ROBIN EKISS
Meanwhile Under the Shade Palms
the Turks are inside the egg
on the backs of elephants.
It’s customary to describe their attire:
feathered headdresses
shedding quills in ribbons of heat,
moustaches and slippers
curled fetal at the ends. Like everyone,
they have their eccentricities:
one’s reliance on his left knee
which implies a limp he doesn’t have,
another’s thumb-ring flask,
from which he drains a ruby-colored liquor.

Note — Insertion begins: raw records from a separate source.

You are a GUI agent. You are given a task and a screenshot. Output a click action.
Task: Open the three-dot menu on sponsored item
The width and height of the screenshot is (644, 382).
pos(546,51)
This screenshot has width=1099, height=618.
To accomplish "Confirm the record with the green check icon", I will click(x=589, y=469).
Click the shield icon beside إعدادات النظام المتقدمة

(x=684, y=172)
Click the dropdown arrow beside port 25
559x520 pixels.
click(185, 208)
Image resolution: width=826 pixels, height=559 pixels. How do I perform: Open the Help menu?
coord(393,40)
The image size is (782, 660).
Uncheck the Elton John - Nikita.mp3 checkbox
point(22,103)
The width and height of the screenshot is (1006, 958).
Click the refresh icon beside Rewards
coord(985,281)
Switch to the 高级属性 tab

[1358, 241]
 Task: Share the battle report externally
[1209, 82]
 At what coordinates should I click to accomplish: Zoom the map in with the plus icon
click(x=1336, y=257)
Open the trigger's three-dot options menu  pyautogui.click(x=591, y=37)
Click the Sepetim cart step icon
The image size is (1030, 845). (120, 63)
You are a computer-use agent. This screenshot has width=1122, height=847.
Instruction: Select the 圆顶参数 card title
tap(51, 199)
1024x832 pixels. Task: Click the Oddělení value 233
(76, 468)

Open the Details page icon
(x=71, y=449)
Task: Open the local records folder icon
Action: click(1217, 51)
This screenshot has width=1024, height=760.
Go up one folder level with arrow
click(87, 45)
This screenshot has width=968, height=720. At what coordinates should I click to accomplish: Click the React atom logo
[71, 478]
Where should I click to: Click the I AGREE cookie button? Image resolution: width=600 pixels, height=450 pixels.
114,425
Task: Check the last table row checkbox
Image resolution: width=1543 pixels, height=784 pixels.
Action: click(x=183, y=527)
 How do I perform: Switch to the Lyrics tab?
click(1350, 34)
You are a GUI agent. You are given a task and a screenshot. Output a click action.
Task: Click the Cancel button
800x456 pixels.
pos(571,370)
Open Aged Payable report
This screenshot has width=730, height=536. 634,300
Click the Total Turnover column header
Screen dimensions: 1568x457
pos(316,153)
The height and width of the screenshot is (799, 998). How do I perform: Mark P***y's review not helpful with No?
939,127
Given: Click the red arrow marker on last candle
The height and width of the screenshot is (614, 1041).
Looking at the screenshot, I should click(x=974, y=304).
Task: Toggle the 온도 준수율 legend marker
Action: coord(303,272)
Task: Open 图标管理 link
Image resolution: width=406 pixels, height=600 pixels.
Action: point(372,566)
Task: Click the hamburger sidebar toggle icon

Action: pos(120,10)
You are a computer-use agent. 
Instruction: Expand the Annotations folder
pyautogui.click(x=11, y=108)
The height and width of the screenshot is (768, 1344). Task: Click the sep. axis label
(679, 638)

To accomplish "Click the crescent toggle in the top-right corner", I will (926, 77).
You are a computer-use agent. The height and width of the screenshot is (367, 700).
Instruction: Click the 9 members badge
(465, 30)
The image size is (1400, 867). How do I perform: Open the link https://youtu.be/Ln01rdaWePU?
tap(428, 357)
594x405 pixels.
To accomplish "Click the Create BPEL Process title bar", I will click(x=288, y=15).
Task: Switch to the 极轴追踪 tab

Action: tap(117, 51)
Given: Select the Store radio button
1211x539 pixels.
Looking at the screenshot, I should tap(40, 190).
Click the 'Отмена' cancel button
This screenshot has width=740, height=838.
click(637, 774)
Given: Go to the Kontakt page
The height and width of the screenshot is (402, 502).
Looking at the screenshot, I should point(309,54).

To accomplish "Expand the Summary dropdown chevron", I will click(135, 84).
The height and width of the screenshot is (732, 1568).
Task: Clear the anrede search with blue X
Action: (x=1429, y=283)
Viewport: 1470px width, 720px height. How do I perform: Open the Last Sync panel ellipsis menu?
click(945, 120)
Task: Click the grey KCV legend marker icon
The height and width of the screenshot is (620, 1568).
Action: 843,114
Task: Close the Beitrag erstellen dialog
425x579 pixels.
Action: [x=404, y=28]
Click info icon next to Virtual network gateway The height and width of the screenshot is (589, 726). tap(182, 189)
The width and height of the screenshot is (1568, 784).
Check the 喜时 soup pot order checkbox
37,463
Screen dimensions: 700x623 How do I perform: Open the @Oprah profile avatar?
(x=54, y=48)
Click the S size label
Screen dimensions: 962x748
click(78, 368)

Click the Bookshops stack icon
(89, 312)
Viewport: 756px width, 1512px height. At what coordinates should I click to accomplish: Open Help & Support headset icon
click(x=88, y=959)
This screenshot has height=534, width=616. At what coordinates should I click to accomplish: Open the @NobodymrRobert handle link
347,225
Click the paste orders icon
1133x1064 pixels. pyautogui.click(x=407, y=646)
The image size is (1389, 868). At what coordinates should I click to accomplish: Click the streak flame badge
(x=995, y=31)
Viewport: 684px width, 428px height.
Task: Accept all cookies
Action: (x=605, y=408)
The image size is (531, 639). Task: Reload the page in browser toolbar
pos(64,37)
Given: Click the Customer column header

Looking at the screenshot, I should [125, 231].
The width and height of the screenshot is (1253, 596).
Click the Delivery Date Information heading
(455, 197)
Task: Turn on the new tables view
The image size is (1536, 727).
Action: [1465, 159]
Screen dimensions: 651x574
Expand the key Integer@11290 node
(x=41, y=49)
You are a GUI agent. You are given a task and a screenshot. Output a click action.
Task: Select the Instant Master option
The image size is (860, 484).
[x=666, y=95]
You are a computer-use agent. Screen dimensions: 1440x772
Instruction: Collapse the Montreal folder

Nothing happens inside the egg:
the Turks are yoked to their carpets.
One might be missing an arm or a leg,
admiring a pair of camels
drinking at a trough, the other spying
on the lopsided love-affair
of the Dowager Empress
and the Rajah of Ramnagar.
They don’t know it yet,
but he’s to be assassinated
by a hummingbird.
Meanwhile under the shade palms,
I write, this is not happening.
Her egg is small, encrusted
with diamonds. Death watches
through the emerald window.
It moves against the shell,
through her body’s dense waiting,
up through the floor,
through the legs of the chair,
through the skin-covered calves,
up through the arm
in its pose of righteousness,
through the hand,
tethered to the wrist,
up through the golden barrel
of the pistol,
through the empty tunnel
of the hummingbird bullet—
out into nothing,
into the nothing
beyond which there is
only the desert
white as the ocean,
white as the port of Tangiers
flooded with nightingales.
Because I write this,
they are singing to the egg,
and I am singing, too.
That it might carry itself
to the precipice.
That the Turks might hear it,
and brace themselves—
as they do—for a moment
just like this.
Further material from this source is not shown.